Intel to Streamline Computer Vision With Its OpenVINO Toolkit
Posted by Kayla Matthews
Many people primarily think of Intel as a computer chip manufacturer, but it’s on the cutting edge of technology in other ways for its role in building PCs, software, 5G connectivity solutions and much more.
Recently, Intel announced plans for its OpenVINO (Open Visual Inference & Neural Network Optimization) toolkit, which seeks to promote faster development for computer vision applications associated with edge computing.
Edge Computing Versus Traditional Cloud-Based Data Processing
Not long ago, people were solely familiar with traditional cloud computing, which requires sending data to distant locations for processing. However, there are numerous issues with that approach, including those associated with latency.
The explosion in popularity of new smartphone technology and innovative IoT devices means more data than ever gets stored in the cloud, and there are no signs of the amount reducing anytime soon. Edge computing is a method involving data processing that happens near the network where it gets taken in, thereby reducing the data center load and leading to applications that are more responsive due to fewer delays.
What’s Vision Computing?
Even though you may not have known the technologically known name for it, you’ve almost certainly encountered vision computing — also referred to as computer vision — in everyday life.
For example, newer security system apps allow you to access camera footage from your smartphone, which is due to vision computing. Also, many banks allow customers to remotely deposit checks by taking pictures of them for verification purposes. Vision computing makes that possible, too.
Artificial intelligence makes computers do some things better than humans. Image analysis is one of them, and that’s because of computer vision.
Vision Computing for Processed Video
The goal is for Intel’s OpenVINO toolkit to specifically target video processing and make it more efficient. The previously mentioned latency and data load issues mentioned with cloud computing make it challenging to scale up and analyze more data points within videos.
Also, edge computing lets companies retrieve high-quality and uncompressed video streams, allowing representatives to hone in on the details that matter most to business operations.
Intel’s OpenVINO toolkit made the news and earned attention from IoT enthusiasts who realized the upcoming tools would let developers build image-recognition models compatible with numerous Intel chips. Using the OpenVINO toolkit facilitates adapting AI models for various uses and devices with less time consumption and effort.

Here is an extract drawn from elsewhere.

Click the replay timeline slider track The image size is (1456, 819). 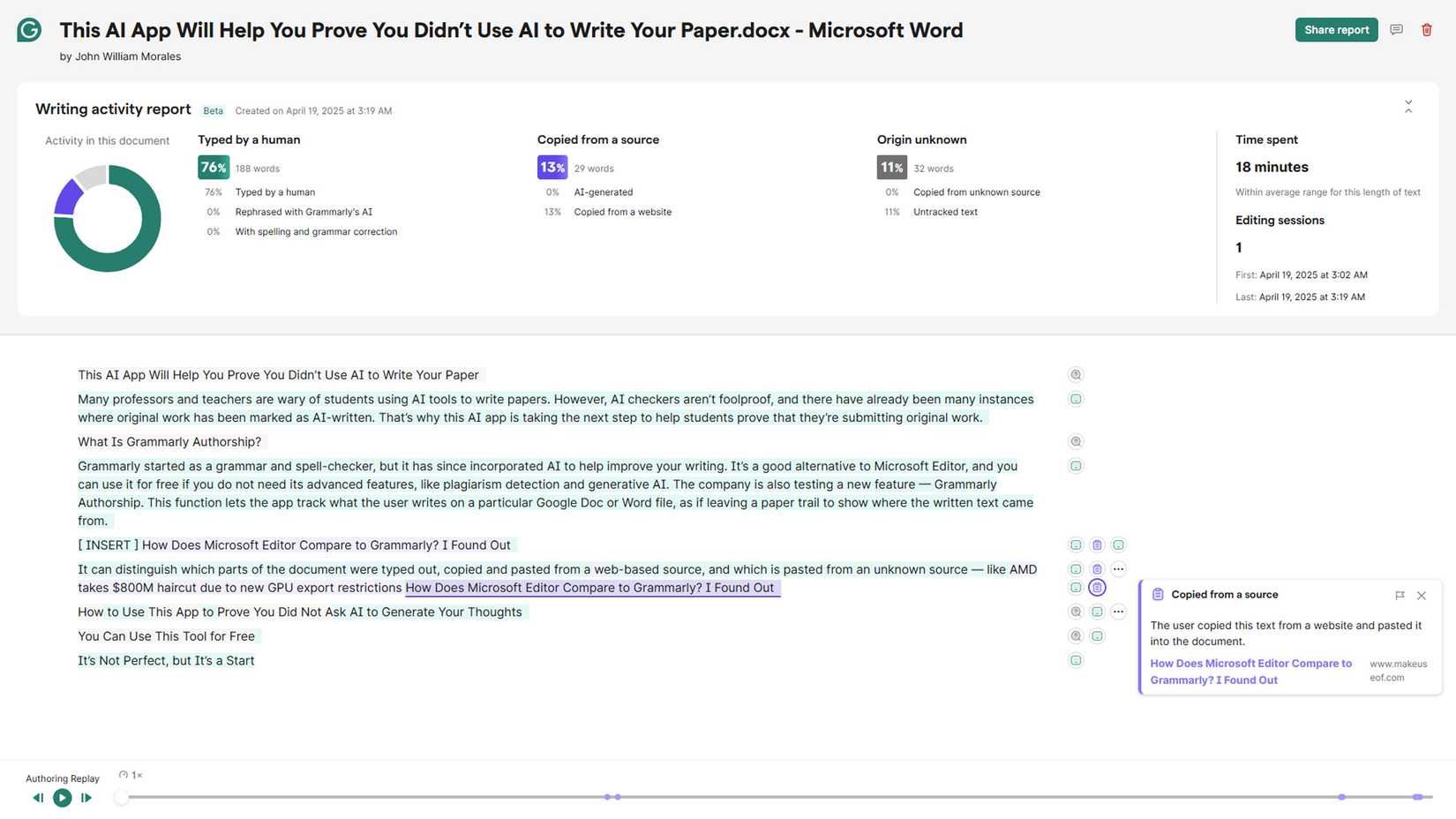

Intel's vision is not a one-size-fits-all approach, but instead hardware and software that adapts to the situations that need it. OpenVINO fits into that aspiration and will be particularly advantageous for business and security insights.
The OpenVINO toolkit is among Intel’s offerings that allow identifying faces, traffic patterns and even license plates in video footage. Then, businesses and security experts can take that data to determine things such as the busiest times of the day — or the gender of people most likely to shop at a particular establishment on Monday afternoons, for example. They could also use it to gain intelligence about suspected shoplifters or vandals.